### Goal
Rewrite the entries from the line with "is (610, 940)." up to and including the line with "Looking at the screenshot, I should pos(741,550).", changing "Instruction" to "Command" and keeping everything else the same.

### Raw data
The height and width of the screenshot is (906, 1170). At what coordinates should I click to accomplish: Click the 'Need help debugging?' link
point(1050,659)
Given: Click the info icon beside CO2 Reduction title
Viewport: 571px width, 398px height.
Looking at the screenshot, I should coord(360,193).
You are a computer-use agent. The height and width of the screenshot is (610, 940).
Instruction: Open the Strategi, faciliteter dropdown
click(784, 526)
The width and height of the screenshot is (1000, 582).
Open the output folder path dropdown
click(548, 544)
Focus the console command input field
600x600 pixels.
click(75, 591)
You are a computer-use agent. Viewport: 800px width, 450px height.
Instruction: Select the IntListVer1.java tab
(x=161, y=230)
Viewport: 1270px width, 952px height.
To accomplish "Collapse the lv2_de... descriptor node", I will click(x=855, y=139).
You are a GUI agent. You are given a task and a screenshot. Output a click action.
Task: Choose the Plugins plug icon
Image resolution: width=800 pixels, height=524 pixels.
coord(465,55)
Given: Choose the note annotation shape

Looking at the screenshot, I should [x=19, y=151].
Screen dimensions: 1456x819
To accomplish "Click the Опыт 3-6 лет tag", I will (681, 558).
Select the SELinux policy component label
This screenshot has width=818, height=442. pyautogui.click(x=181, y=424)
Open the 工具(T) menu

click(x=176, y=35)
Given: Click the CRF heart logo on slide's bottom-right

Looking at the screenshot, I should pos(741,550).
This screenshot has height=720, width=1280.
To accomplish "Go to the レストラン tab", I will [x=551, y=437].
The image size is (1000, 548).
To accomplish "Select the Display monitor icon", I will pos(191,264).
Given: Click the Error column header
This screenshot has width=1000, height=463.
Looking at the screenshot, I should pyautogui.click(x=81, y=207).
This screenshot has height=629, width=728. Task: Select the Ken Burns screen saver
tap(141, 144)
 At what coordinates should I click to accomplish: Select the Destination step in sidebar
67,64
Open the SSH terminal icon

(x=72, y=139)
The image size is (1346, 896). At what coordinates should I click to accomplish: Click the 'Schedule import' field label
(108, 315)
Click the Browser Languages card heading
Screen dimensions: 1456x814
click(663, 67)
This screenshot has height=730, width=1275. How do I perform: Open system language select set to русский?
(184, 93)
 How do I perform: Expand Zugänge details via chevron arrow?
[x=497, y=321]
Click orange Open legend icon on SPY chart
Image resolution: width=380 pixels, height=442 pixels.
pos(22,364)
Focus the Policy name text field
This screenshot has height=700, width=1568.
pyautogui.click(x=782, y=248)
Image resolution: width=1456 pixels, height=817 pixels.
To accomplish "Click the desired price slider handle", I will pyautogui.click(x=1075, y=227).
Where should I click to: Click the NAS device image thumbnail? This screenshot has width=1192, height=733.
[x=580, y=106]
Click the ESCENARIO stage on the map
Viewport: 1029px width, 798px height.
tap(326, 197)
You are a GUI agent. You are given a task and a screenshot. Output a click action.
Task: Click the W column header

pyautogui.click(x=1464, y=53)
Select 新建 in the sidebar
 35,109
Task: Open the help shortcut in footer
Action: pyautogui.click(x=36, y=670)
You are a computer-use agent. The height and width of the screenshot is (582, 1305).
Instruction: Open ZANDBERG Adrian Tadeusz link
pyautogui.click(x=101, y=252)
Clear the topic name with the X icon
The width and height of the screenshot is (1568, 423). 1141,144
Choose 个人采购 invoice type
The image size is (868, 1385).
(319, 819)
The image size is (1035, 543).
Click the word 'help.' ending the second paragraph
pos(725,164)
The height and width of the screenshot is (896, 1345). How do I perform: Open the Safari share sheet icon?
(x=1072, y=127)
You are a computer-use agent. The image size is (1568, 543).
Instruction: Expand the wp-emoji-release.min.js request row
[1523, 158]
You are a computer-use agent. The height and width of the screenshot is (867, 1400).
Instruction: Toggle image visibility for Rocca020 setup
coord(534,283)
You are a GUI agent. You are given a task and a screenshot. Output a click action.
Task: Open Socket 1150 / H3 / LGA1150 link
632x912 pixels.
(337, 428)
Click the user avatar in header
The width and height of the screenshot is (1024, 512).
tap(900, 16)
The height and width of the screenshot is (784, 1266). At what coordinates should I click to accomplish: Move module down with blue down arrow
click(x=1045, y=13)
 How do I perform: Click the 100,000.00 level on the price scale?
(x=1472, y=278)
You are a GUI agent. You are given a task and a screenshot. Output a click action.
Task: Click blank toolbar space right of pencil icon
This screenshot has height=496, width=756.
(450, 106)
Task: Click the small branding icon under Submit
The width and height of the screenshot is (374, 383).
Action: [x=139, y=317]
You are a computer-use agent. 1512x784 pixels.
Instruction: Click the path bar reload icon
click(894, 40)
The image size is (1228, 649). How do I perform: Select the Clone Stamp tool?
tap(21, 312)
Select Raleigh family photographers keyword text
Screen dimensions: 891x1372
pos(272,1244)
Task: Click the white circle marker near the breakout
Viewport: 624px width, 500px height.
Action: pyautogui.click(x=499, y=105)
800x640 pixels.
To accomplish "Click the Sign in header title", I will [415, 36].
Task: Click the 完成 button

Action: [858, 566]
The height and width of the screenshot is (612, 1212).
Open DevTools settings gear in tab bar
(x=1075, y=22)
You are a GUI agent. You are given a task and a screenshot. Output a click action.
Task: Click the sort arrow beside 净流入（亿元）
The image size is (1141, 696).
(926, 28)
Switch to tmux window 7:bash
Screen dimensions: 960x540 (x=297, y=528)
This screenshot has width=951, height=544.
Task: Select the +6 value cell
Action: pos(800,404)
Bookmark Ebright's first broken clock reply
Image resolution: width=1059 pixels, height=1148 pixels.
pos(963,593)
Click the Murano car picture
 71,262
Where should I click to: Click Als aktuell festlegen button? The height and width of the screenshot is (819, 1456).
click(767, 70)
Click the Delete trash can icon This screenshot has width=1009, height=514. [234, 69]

### Solution to this task
You are a computer-use agent. The height and width of the screenshot is (610, 940).
Command: Open the Strategi, faciliteter dropdown
click(784, 526)
The width and height of the screenshot is (1000, 582).
Open the output folder path dropdown
click(548, 544)
Focus the console command input field
600x600 pixels.
click(75, 591)
You are a computer-use agent. Viewport: 800px width, 450px height.
Command: Select the IntListVer1.java tab
(x=161, y=230)
Viewport: 1270px width, 952px height.
To accomplish "Collapse the lv2_de... descriptor node", I will click(x=855, y=139).
You are a GUI agent. You are given a task and a screenshot. Output a click action.
Task: Choose the Plugins plug icon
Image resolution: width=800 pixels, height=524 pixels.
coord(465,55)
Given: Choose the note annotation shape

Looking at the screenshot, I should [x=19, y=151].
Screen dimensions: 1456x819
To accomplish "Click the Опыт 3-6 лет tag", I will (681, 558).
Select the SELinux policy component label
This screenshot has width=818, height=442. pyautogui.click(x=181, y=424)
Open the 工具(T) menu

click(x=176, y=35)
Given: Click the CRF heart logo on slide's bottom-right

Looking at the screenshot, I should pos(741,550).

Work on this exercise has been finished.